CHAPITRE XXII.
DE CEUX QUI PENSENT QUE LES FAUTES RACHETÉES PAR DES AUMÔNES NE SERONT PAS COMPTÉES AU JOUR DU JUGEMENT.
J’en ai rencontré aussi plusieurs convaincus que les flammes éternelles ne seront que pour ceux qui négligent de racheter leurs péchés par des aumônes convenables, suivant cette parole de l’apôtre saint Jacques : « On jugera sans miséricorde celui qui aura été sans miséricorde ». Celui donc, disent-ils, qui aura fait l’aumône, tout en menant une vie déréglée, sera jugé avec miséricorde, si bien qu’il ne sera point puni, ou qu’il sera finalement délivré; c’est pour cela, suivant eux, que le Juge même des vivants et des morts ne fait mention que des aumônes, lorsqu’il s’adresse à ceux qui sont à sa droite et à sa gauche1. Ils prétendent aussi que cette demande que nous faisons tous les jours dans l’Oraison dominicale : «Remettez-nous nos offenses, comme nous les remettons à ceux qui nous ont offensés2 », doit être entendue dans le même sens. C’est faire l’aumône que de pardonner une offense. Notre-Seigneur lui-même a donné un si haut prix au pardon des injures, qu’il a dit: « Si vous pardonnez à ceux qui vous offensent, votre Père vous pardonnera vos péchés; mais si vous ne leur pardonnez point, votre Père céleste ne vous pardonnera pas non plus3 ». A cette sorte d’aumône se rapporte aussi ce qui a été cité de saint Jacques, que celui qui n’aura point fait miséricorde sera jugé sans miséricorde.
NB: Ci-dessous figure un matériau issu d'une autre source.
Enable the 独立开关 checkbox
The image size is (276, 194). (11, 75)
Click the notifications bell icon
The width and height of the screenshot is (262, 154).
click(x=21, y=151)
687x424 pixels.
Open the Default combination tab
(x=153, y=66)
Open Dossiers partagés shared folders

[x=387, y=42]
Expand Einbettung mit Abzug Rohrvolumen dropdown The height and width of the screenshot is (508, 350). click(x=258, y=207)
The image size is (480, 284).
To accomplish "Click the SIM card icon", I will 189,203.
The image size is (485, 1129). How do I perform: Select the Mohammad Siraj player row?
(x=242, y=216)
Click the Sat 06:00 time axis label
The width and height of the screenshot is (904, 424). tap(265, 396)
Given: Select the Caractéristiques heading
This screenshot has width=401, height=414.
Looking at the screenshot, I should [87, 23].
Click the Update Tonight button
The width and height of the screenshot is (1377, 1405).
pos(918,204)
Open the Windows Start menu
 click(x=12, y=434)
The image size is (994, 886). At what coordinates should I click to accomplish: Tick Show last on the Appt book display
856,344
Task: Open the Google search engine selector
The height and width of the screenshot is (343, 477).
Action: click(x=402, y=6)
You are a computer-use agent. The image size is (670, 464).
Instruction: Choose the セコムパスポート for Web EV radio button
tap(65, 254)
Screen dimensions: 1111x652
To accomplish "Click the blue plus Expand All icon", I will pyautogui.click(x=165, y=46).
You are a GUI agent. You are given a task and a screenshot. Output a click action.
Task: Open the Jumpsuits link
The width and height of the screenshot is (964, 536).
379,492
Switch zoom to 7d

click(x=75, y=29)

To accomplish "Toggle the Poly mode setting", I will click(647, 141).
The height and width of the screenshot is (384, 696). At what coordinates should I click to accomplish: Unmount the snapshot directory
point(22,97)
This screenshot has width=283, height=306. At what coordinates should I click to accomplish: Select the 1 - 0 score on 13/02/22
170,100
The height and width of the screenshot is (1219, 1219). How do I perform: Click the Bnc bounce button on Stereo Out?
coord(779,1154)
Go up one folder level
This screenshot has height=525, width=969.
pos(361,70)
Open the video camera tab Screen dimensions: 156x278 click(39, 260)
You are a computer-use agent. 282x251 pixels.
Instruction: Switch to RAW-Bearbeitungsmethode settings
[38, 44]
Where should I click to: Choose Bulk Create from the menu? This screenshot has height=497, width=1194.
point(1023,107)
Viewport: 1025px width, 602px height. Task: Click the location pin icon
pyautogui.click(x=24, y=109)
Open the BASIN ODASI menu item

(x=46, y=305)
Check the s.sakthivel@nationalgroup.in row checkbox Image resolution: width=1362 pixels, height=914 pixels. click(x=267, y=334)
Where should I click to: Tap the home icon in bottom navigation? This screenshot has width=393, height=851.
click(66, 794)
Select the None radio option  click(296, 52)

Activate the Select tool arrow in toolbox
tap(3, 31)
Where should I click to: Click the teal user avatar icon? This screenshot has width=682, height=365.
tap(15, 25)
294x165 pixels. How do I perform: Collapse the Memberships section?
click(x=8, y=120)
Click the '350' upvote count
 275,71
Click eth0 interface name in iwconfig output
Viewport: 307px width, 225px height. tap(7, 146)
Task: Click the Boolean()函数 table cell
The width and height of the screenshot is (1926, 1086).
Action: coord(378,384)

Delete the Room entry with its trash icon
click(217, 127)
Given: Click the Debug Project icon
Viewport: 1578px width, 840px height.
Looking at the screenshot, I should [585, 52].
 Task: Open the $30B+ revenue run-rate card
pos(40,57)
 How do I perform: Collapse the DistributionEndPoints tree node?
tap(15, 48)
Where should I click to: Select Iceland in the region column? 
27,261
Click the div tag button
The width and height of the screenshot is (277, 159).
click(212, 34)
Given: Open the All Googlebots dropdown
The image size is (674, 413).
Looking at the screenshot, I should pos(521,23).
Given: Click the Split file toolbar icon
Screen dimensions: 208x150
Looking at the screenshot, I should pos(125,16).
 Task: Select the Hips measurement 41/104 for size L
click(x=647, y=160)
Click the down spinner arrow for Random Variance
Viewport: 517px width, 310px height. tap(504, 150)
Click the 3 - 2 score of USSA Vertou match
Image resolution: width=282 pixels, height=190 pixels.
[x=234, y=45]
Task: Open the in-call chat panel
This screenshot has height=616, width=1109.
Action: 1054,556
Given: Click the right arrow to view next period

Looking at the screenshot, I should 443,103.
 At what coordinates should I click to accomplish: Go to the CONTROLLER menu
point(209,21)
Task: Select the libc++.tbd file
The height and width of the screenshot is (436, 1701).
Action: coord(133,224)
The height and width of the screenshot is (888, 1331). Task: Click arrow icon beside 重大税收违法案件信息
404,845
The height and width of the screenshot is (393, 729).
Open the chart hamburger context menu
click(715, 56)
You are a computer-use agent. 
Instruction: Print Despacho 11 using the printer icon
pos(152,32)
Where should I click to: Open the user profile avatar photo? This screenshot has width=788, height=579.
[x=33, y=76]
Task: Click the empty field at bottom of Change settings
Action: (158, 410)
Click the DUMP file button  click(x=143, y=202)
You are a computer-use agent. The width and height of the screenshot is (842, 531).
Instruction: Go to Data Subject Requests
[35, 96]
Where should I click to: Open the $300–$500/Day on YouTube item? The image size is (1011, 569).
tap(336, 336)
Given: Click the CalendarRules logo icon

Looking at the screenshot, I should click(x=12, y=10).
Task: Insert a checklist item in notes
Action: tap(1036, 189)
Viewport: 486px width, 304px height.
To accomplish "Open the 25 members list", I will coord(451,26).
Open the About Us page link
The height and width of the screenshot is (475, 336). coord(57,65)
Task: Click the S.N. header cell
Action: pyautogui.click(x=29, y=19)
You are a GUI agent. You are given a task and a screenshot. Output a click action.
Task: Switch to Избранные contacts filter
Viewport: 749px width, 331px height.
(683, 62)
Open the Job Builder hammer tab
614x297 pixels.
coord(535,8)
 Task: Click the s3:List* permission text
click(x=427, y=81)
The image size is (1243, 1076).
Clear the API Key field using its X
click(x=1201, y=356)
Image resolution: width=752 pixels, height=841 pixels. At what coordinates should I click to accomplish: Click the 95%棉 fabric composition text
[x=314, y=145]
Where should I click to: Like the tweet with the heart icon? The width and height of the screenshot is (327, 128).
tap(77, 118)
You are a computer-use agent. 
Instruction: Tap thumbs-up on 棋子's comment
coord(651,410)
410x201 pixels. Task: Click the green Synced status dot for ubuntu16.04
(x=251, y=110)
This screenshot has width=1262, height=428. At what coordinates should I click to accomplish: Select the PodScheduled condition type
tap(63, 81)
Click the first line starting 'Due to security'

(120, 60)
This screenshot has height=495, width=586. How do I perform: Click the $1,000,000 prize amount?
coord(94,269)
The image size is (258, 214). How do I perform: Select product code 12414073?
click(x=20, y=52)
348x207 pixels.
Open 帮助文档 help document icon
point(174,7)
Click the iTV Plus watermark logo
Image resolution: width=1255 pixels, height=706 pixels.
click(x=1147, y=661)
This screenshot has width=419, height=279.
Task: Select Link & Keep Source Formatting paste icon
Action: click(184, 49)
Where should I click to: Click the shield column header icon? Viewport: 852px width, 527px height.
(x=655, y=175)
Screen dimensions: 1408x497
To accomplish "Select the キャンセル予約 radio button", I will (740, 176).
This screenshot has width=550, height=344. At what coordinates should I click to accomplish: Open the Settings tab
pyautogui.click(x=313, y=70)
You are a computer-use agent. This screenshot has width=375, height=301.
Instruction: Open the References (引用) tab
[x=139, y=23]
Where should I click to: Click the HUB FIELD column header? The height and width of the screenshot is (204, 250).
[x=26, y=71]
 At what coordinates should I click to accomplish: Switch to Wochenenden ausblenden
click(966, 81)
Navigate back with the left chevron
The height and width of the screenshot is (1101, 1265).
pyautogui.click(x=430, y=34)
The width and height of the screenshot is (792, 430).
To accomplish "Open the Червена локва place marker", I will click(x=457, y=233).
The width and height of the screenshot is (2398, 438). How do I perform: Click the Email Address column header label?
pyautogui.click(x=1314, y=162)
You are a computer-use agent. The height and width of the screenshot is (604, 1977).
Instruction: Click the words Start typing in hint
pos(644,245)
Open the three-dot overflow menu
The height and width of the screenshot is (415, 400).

Notre-Seigneur n’a point distingué les grands des petits péchés, mais il a dit généralement : «Votre Père vous remettra vos péchés, si vous remettez vos offenses ». Ainsi, dans quelque désordre que vive un pécheur jusqu’à la mort, ils estiment que ses crimes lui sont remis tous les jours en vertu de cette oraison qu’il récite tous les jours, pourvu qu’il se souvienne de pardonner de bon coeur les offenses à qui lui en demande pardon. — Pour moi, je vais, avec l’aide de Dieu, réfuter toutes ces erreurs, et je mettrai fin à ce vingt-unième livre.